Stored items
>>>
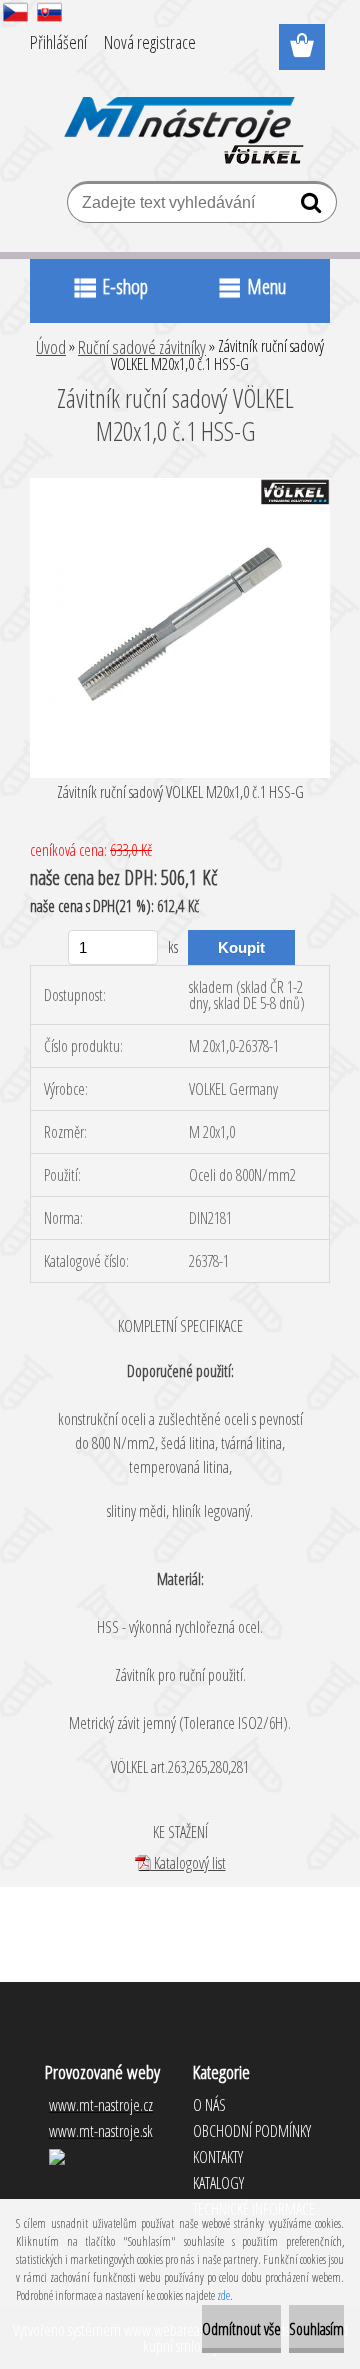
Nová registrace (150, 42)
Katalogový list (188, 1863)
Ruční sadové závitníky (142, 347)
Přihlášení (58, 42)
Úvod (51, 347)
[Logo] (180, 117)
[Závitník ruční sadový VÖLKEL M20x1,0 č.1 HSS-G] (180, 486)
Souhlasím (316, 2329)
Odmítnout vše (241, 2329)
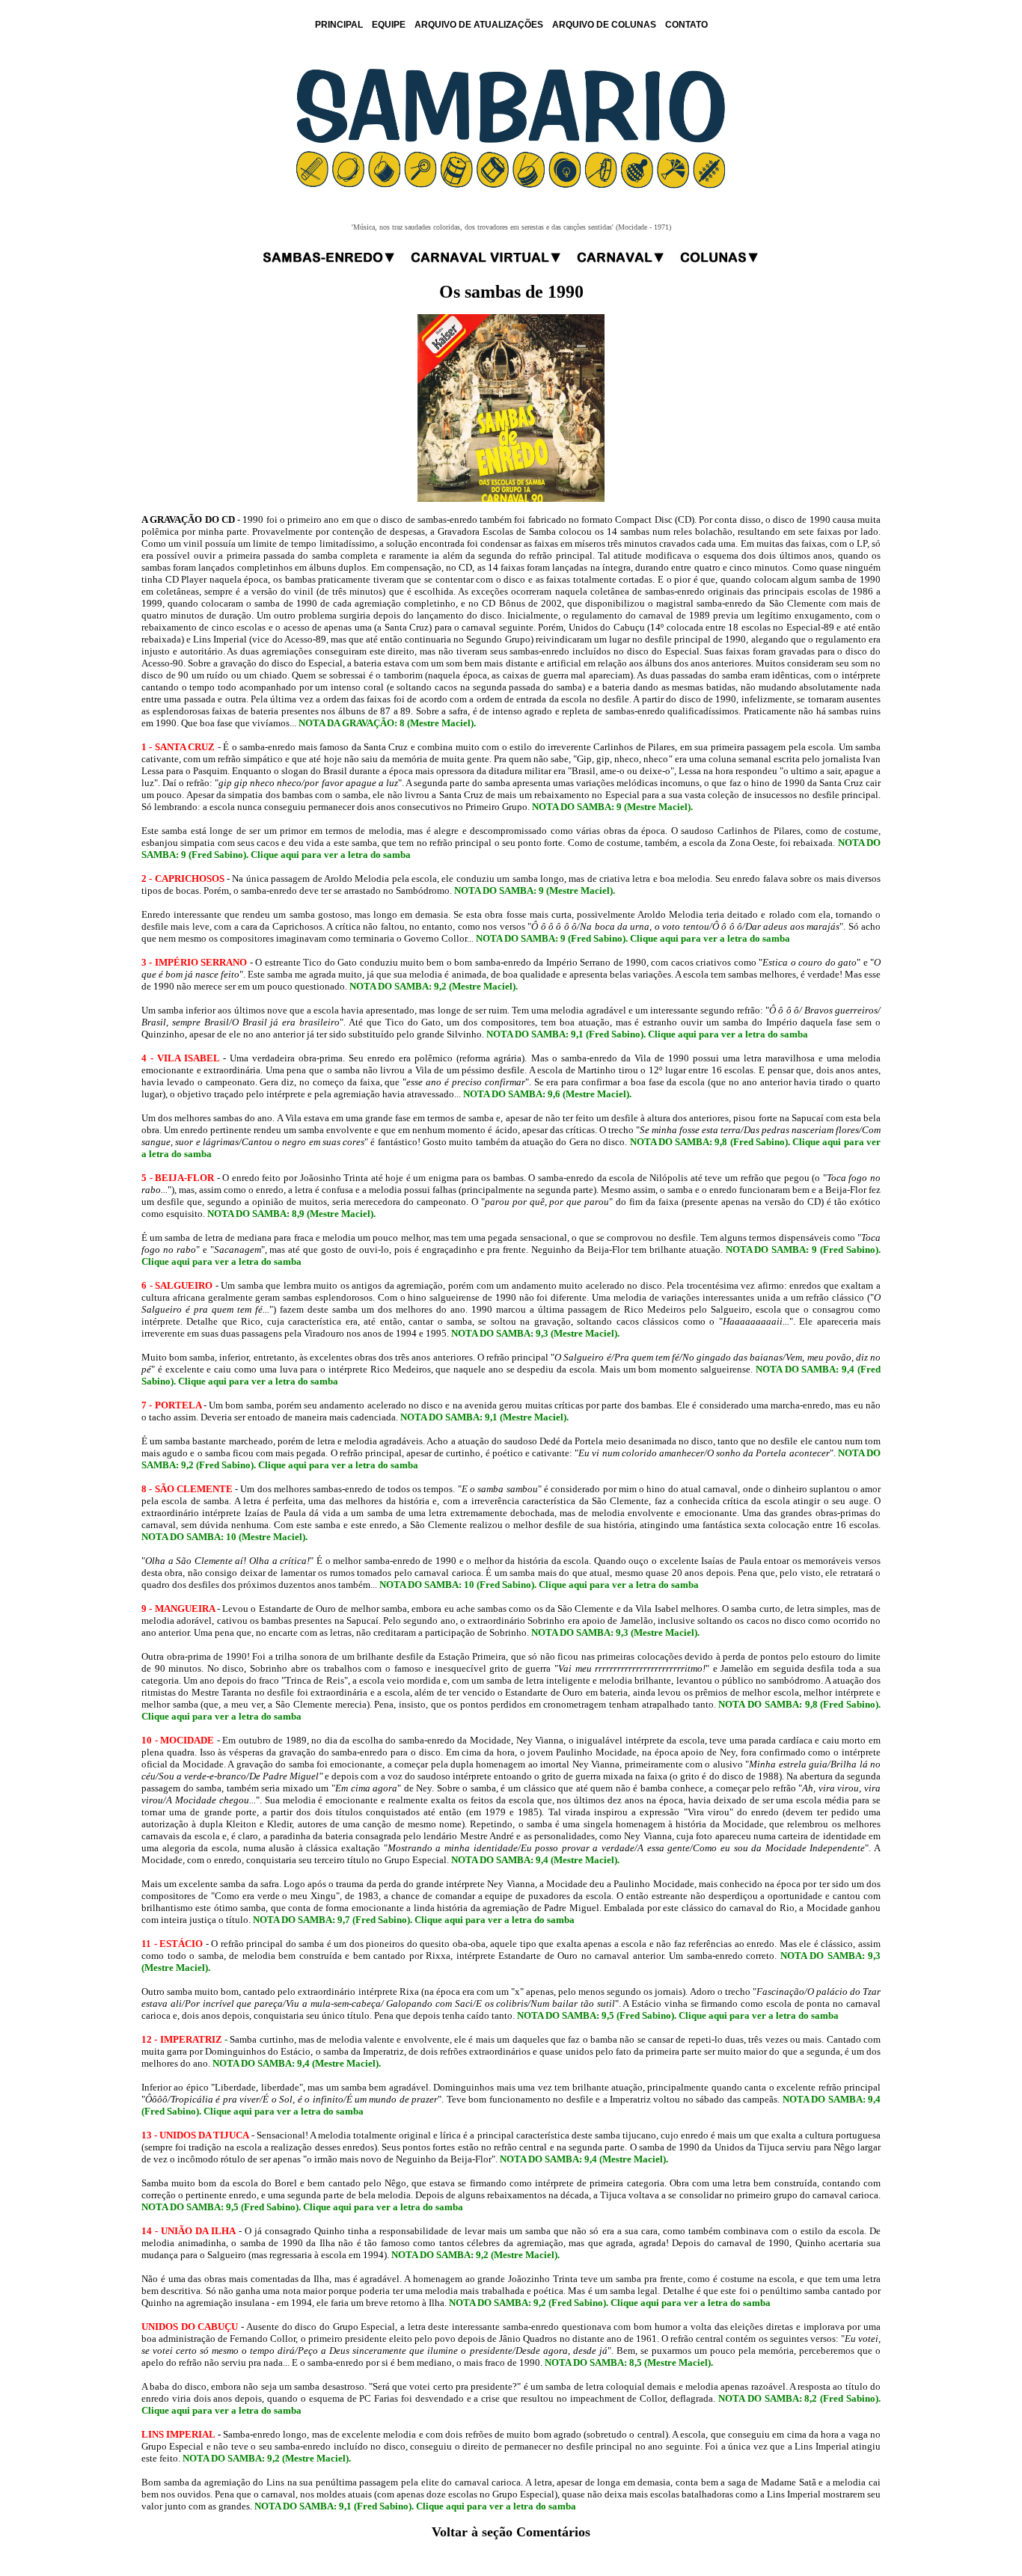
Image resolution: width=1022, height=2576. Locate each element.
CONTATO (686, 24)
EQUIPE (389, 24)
<<<
Copy exactly, and only, the lines running from the one containing "Přihlášení (58, 42)" through the final line of the data, and omit the pictures.

Přihlášení (58, 42)
Úvod (51, 347)
[Logo] (180, 117)
[Závitník ruční sadový VÖLKEL M20x1,0 č.1 HSS-G] (180, 486)
Souhlasím (316, 2329)
Odmítnout vše (241, 2329)
Image resolution: width=1022, height=2576. Locate each element.
CONTATO (686, 24)
EQUIPE (389, 24)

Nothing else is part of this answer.